@bigstew,
Quote:I am only saying that pain has intrinsic dis value. It is a straw man to say that all pain, however, is normatively wrong.
Quote:To answer your question about pain being a moral property, well we have good reasons to believe so. We know pain feels bad, and we know that pain really matters in a morally relevant sense.
I agree that pain has intrinsic value/disvalue. However, there is an enormous variety of things with this character; most of which are non-moral. I can hardly be said to be acting morally when I sit down to eat my breakfast or when I enjoy the beauty of a sunset.
Quote:These ground moral judgements? They seem conditional to me. What grounds praise/blame?
I didn't say they "ground" moral judgements. Rather, I'm arguing that they
qualify or
characterize our evaluative or normative claims as being more or less moral. From a neo-Aristotelian perspective, attributions of praise and blame are reducible to functional predicates.
For example, the act of praising a person for their temperance predicates a range of natural properties inherent to a biopsychological function: In this case, an optimal capability for impulse regulation or self-control with respect to pleasure and pain. Our evaluative and normative judgements on this view are straightforward deductions from natural facts.
There is an objective point of reference for what we can consider temperate or intemperate, just as there is an objective point of reference for what we can consider healthy or unhealthy: Both can be studied empirically. This general pattern of inference can be applied to all natural human functions.
Quote:1. Virtue ethics assumes telelogy (proper function=eudamonia->assumes proper functions exist ), how is that metaphysically and epistemicly coherent? If you defend the practical wisdom position, you'll find yourself going in circles to defend the grounding of moral judgements themselves, or the direction practical wisdom itself takes moral reasoning.

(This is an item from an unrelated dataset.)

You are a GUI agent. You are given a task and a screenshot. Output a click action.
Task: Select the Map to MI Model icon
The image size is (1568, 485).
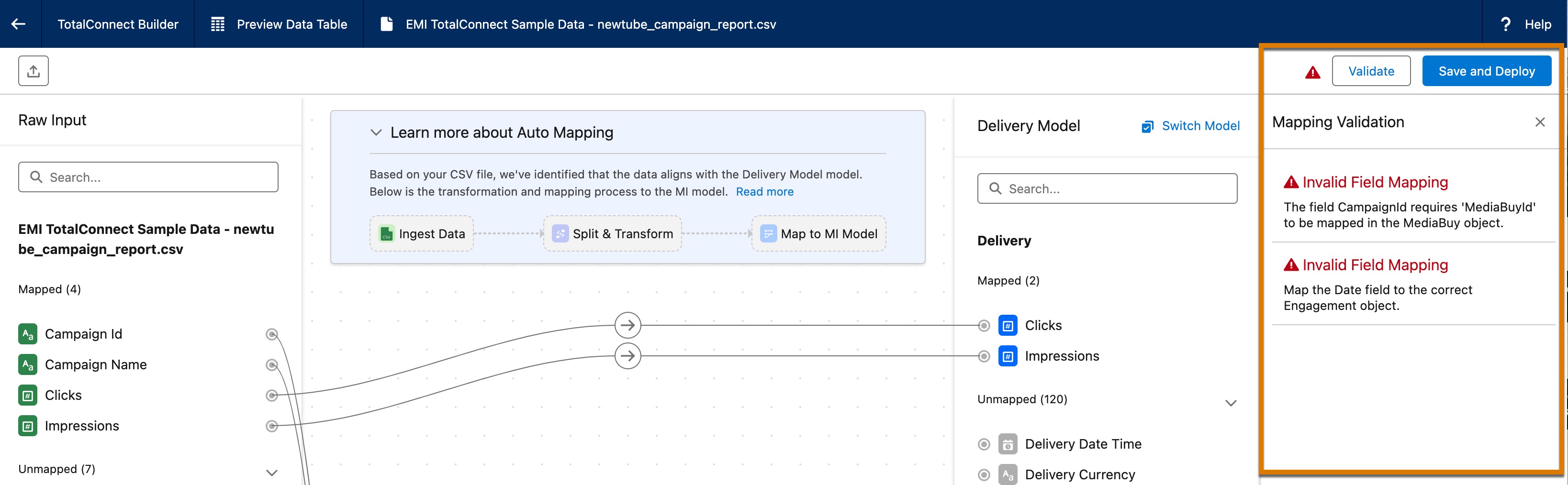[768, 233]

Most biologists agree that there is
teleonomy rather than
teleology in nature. Either way, that is not relevant to virtue ethics because teleological functions are inherent aspects of human psychology. All practical rational activity, for example, is goal-directed in precisely this sense. Practical reason is what allows us to calculate the most effective means to our ends, to plan for alternative contingencies, and to resolve normative conflicts.

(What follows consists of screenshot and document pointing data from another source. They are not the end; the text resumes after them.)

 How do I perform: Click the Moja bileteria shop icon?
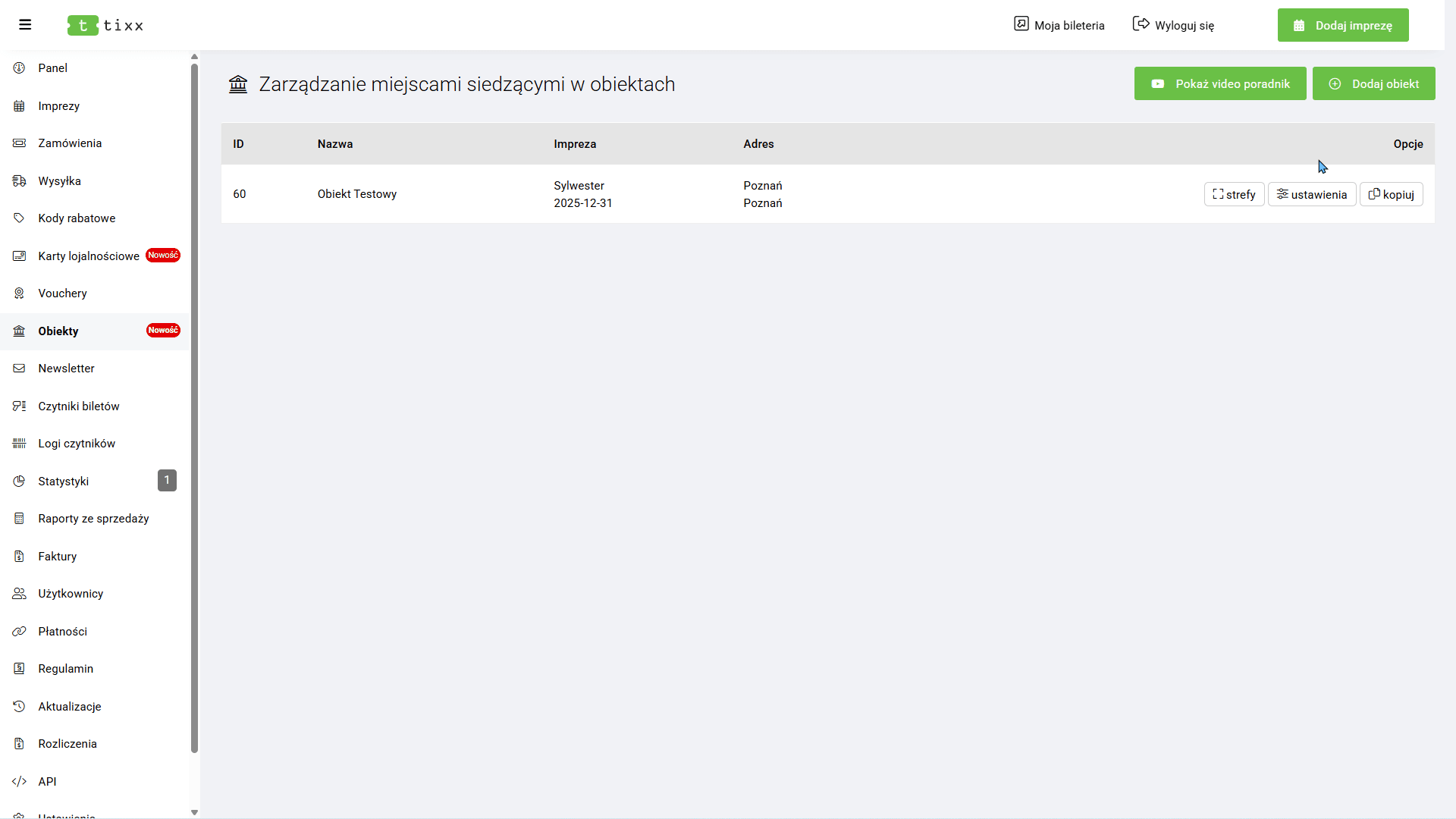pos(1021,24)
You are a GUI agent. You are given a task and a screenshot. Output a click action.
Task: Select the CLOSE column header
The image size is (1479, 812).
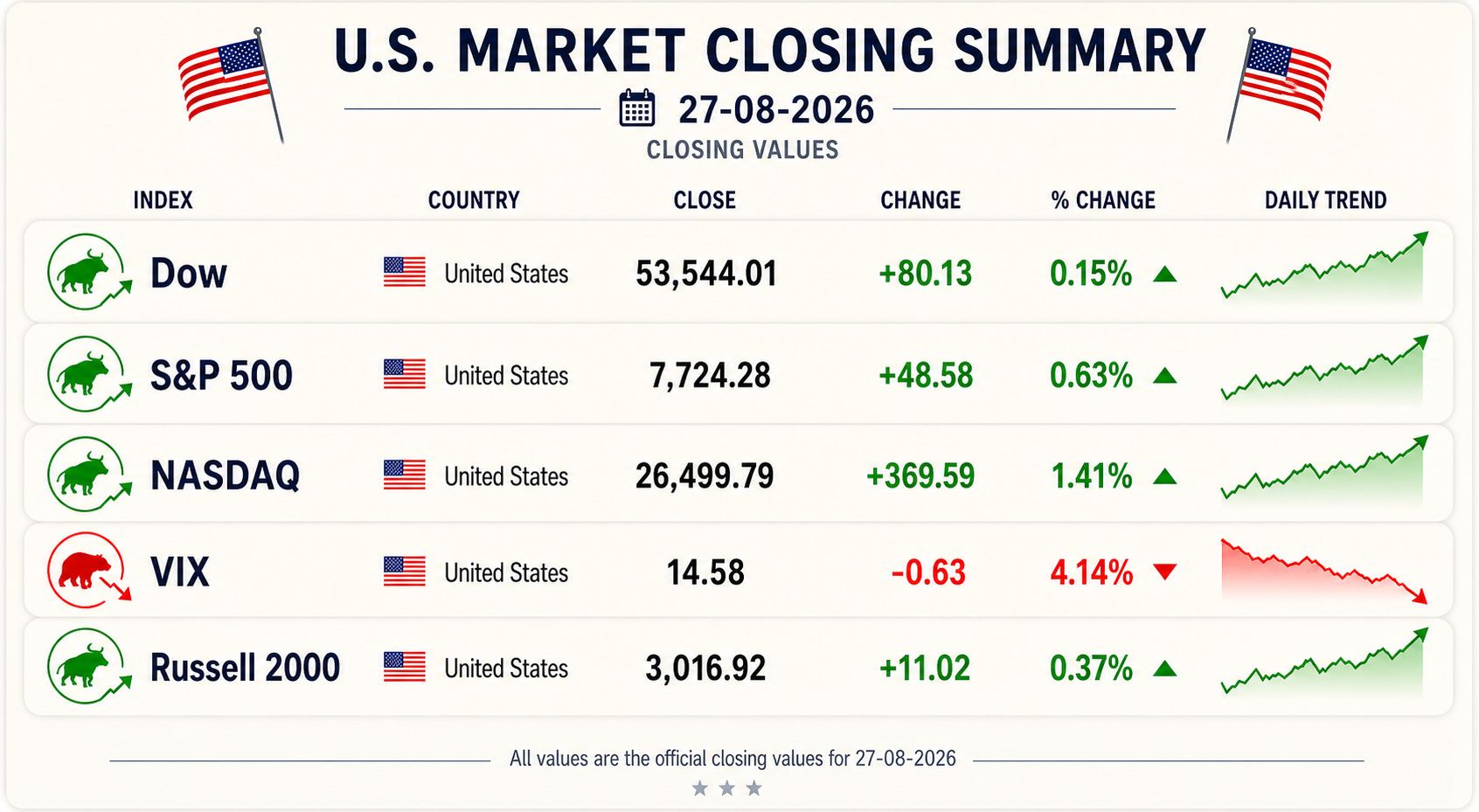coord(705,200)
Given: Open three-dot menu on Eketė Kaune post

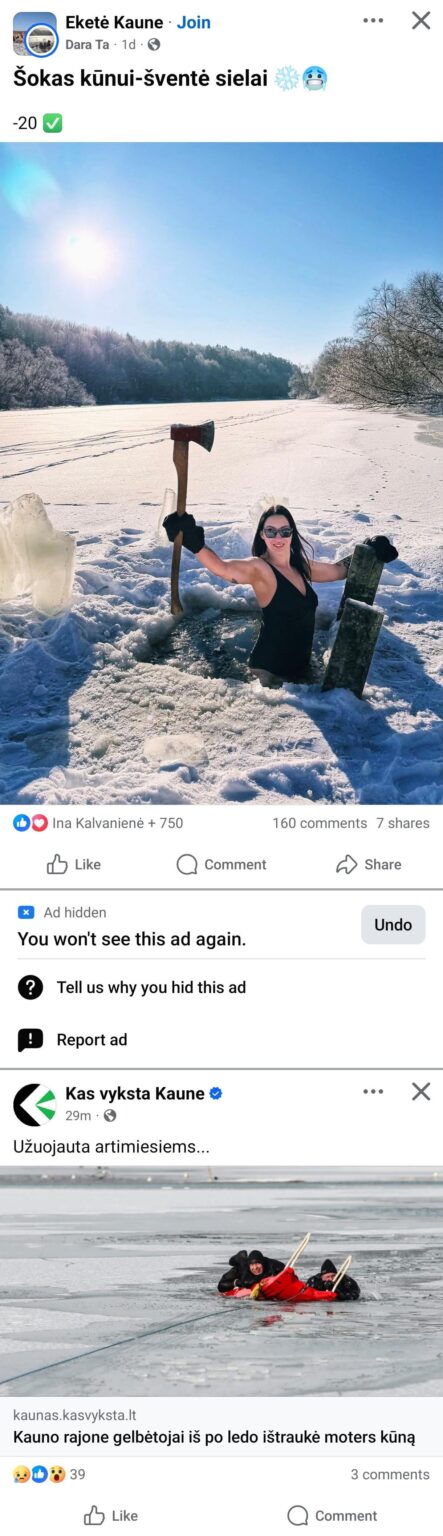Looking at the screenshot, I should click(x=373, y=21).
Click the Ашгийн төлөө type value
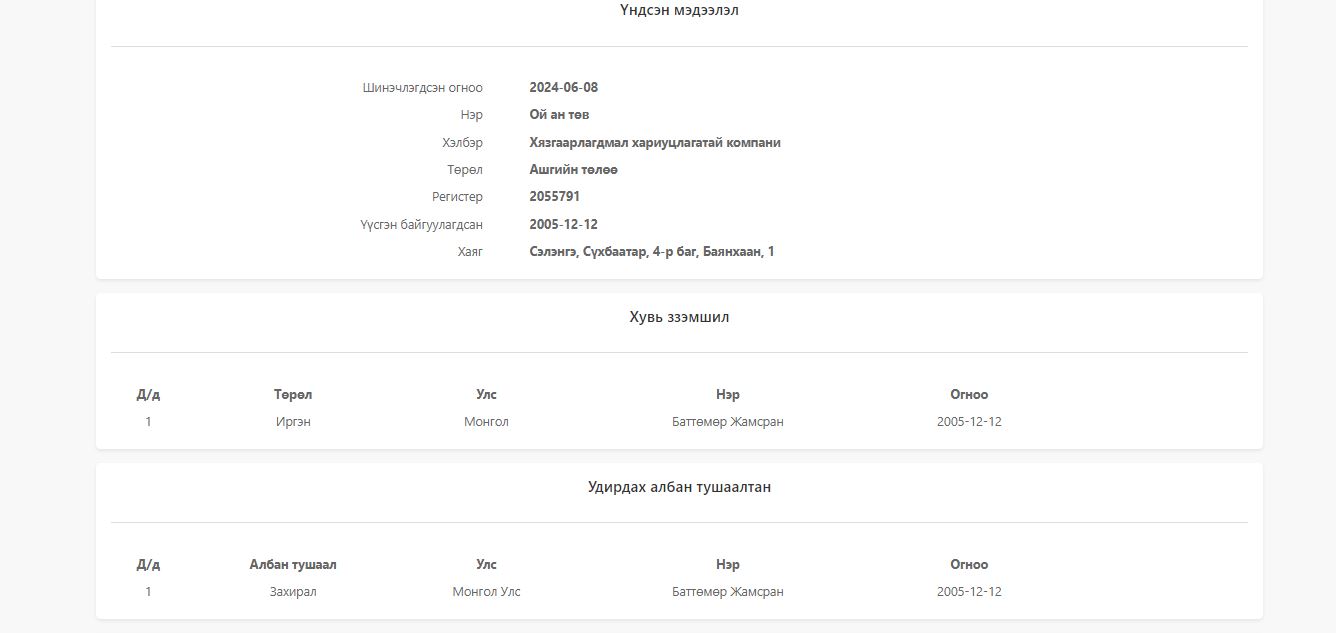This screenshot has width=1336, height=633. pyautogui.click(x=573, y=170)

Practical wisdom is what discovers the highest good for man; independently of our biology. That is, it reveals a set of autonomous values and standards that are embedded in the nature of human social reality. This was covered in the first book of Aristotle's Nicomachean Ethics; But I think it was probably misunderstood or taken out of context. He presented an argument that aimed to demonstrate the practical Good by connecting our inherent function as rational creatures to our mutual ends in a society. This is more of metaphysical argument, but I think its highly persuasive. What it does, in effect, is establish an absolute standard against which human values can be judged; at least as it relates to cooperation in a political community. A similar idea is found in his famous function argument, which would provide a similar standard for judging the goodness or badness of individuals.